Many Texas teenagers drop out of school every year. Although the drop out rates we hear are often exaggerated, retaining students is still a very large problem for many schools. Reasons for students dropping out are numerous and often complex. Solving this problem often gets confusing and sometimes even seems hopeless. However, the good news is that dropout rates have fallen over the years and continue to do so today.
More Americans are receiving their high school diploma today than ever before. As early as 1970, only a little over seventy percent of the population finished four years of high school. If I remember correctly, the figures today show that close to ninety percent are completing high school or an equivalent program. Many of the statistics we see do not take into account the number of students who drop out and later return. Furthermore, they do not relate people who art still in school, but did not graduate on time.

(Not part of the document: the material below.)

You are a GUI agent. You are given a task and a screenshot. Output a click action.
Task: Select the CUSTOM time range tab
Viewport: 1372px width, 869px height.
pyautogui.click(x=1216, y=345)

Regardless of what the statistics bear out, students' dropping out before completing high school is obviously still a problem that needs to be addressed. The problem is deciding what needs to be done. In many situations, there is not much the school could do to prevent the student from dropping out. The number one cause of dropouts, especially among girls, is becoming pregnant. This is an issue for males a well. Often times they quit school to get married, or at least help support the child and mother. Some people quit school just because they would rather go ahead and start working. The students that I knew who dropped out in high school all seemed to have this common reason. They had no interest in going to college. They knew they would eventually wind up working the same job whether they finished high school or not. My experiences with peers seem to go against the prevalent view of what a high school drop out is supposed to be. Most that I knew were average to good students.